The response should contain every entry, reproduced exactly.

(Stored data)
· · · ·
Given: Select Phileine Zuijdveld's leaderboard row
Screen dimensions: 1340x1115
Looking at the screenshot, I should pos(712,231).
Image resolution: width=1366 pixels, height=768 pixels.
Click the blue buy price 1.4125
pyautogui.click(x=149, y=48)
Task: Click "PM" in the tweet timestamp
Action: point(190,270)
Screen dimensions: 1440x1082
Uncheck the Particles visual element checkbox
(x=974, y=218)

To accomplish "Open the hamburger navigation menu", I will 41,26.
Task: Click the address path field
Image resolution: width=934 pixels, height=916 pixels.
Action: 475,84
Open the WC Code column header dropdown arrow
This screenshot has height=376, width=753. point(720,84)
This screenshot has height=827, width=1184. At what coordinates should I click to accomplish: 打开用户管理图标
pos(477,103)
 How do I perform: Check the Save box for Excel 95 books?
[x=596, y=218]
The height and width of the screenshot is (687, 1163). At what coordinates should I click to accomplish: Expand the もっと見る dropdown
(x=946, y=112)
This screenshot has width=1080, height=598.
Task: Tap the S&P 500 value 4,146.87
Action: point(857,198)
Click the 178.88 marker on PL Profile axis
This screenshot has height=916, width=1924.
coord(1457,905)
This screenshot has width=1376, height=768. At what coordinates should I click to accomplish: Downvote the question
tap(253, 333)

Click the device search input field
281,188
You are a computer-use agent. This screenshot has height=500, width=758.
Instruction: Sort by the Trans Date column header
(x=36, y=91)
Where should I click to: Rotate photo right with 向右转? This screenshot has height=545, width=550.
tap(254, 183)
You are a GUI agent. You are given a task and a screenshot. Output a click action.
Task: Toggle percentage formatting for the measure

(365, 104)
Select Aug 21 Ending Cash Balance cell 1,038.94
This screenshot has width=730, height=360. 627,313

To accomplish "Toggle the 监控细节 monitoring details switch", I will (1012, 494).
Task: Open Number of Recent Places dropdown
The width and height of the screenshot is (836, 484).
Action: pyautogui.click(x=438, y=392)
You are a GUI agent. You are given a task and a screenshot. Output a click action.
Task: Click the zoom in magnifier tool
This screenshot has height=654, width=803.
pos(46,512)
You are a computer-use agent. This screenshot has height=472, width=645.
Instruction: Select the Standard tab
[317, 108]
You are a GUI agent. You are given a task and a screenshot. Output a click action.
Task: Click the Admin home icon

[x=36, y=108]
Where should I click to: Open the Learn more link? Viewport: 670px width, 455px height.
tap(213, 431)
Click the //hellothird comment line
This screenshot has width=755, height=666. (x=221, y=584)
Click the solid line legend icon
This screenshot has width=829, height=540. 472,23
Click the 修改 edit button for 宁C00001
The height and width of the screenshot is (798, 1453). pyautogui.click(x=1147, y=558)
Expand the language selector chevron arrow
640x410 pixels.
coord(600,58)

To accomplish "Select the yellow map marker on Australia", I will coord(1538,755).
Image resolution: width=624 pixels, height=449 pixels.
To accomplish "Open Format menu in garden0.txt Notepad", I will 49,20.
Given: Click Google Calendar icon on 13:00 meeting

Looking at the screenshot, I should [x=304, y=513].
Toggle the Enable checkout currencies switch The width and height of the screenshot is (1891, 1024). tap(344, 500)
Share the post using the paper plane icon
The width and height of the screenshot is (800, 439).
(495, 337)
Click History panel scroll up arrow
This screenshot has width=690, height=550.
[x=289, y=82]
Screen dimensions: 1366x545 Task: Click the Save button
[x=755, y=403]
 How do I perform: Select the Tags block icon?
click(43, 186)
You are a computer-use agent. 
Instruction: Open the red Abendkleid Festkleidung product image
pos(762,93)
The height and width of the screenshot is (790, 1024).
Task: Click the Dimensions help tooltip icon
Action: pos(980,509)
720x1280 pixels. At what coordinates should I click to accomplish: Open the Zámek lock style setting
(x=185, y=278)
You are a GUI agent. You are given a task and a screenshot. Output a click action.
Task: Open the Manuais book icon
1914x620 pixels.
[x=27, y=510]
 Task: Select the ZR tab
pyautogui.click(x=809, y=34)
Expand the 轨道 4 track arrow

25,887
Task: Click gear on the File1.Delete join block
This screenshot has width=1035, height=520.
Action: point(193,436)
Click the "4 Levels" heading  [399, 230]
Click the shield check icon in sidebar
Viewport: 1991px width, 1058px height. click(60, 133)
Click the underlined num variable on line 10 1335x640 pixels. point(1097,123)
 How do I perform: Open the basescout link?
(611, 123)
· · · ·
● **Worked solution**
Given: Select Phileine Zuijdveld's leaderboard row
Screen dimensions: 1340x1115
Looking at the screenshot, I should pos(712,231).
Image resolution: width=1366 pixels, height=768 pixels.
Click the blue buy price 1.4125
pyautogui.click(x=149, y=48)
Task: Click "PM" in the tweet timestamp
Action: point(190,270)
Screen dimensions: 1440x1082
Uncheck the Particles visual element checkbox
(x=974, y=218)

To accomplish "Open the hamburger navigation menu", I will 41,26.
Task: Click the address path field
Image resolution: width=934 pixels, height=916 pixels.
Action: 475,84
Open the WC Code column header dropdown arrow
This screenshot has height=376, width=753. point(720,84)
This screenshot has height=827, width=1184. At what coordinates should I click to accomplish: 打开用户管理图标
pos(477,103)
 How do I perform: Check the Save box for Excel 95 books?
[x=596, y=218]
The height and width of the screenshot is (687, 1163). At what coordinates should I click to accomplish: Expand the もっと見る dropdown
(x=946, y=112)
This screenshot has width=1080, height=598.
Task: Tap the S&P 500 value 4,146.87
Action: point(857,198)
Click the 178.88 marker on PL Profile axis
This screenshot has height=916, width=1924.
coord(1457,905)
This screenshot has width=1376, height=768. At what coordinates should I click to accomplish: Downvote the question
tap(253, 333)

Click the device search input field
281,188
You are a computer-use agent. This screenshot has height=500, width=758.
Instruction: Sort by the Trans Date column header
(x=36, y=91)
Where should I click to: Rotate photo right with 向右转? This screenshot has height=545, width=550.
tap(254, 183)
You are a GUI agent. You are given a task and a screenshot. Output a click action.
Task: Toggle percentage formatting for the measure

(365, 104)
Select Aug 21 Ending Cash Balance cell 1,038.94
This screenshot has width=730, height=360. 627,313

To accomplish "Toggle the 监控细节 monitoring details switch", I will (1012, 494).
Task: Open Number of Recent Places dropdown
The width and height of the screenshot is (836, 484).
Action: pyautogui.click(x=438, y=392)
You are a GUI agent. You are given a task and a screenshot. Output a click action.
Task: Click the zoom in magnifier tool
This screenshot has height=654, width=803.
pos(46,512)
You are a computer-use agent. This screenshot has height=472, width=645.
Instruction: Select the Standard tab
[317, 108]
You are a GUI agent. You are given a task and a screenshot. Output a click action.
Task: Click the Admin home icon

[x=36, y=108]
Where should I click to: Open the Learn more link? Viewport: 670px width, 455px height.
tap(213, 431)
Click the //hellothird comment line
This screenshot has width=755, height=666. (x=221, y=584)
Click the solid line legend icon
This screenshot has width=829, height=540. 472,23
Click the 修改 edit button for 宁C00001
The height and width of the screenshot is (798, 1453). pyautogui.click(x=1147, y=558)
Expand the language selector chevron arrow
640x410 pixels.
coord(600,58)

To accomplish "Select the yellow map marker on Australia", I will coord(1538,755).
Image resolution: width=624 pixels, height=449 pixels.
To accomplish "Open Format menu in garden0.txt Notepad", I will 49,20.
Given: Click Google Calendar icon on 13:00 meeting

Looking at the screenshot, I should [x=304, y=513].
Toggle the Enable checkout currencies switch The width and height of the screenshot is (1891, 1024). tap(344, 500)
Share the post using the paper plane icon
The width and height of the screenshot is (800, 439).
(495, 337)
Click History panel scroll up arrow
This screenshot has width=690, height=550.
[x=289, y=82]
Screen dimensions: 1366x545 Task: Click the Save button
[x=755, y=403]
 How do I perform: Select the Tags block icon?
click(43, 186)
You are a computer-use agent. 
Instruction: Open the red Abendkleid Festkleidung product image
pos(762,93)
The height and width of the screenshot is (790, 1024).
Task: Click the Dimensions help tooltip icon
Action: pos(980,509)
720x1280 pixels. At what coordinates should I click to accomplish: Open the Zámek lock style setting
(x=185, y=278)
You are a GUI agent. You are given a task and a screenshot. Output a click action.
Task: Open the Manuais book icon
1914x620 pixels.
[x=27, y=510]
 Task: Select the ZR tab
pyautogui.click(x=809, y=34)
Expand the 轨道 4 track arrow

25,887
Task: Click gear on the File1.Delete join block
This screenshot has width=1035, height=520.
Action: point(193,436)
Click the "4 Levels" heading  [399, 230]
Click the shield check icon in sidebar
Viewport: 1991px width, 1058px height. click(60, 133)
Click the underlined num variable on line 10 1335x640 pixels. point(1097,123)
 How do I perform: Open the basescout link?
(611, 123)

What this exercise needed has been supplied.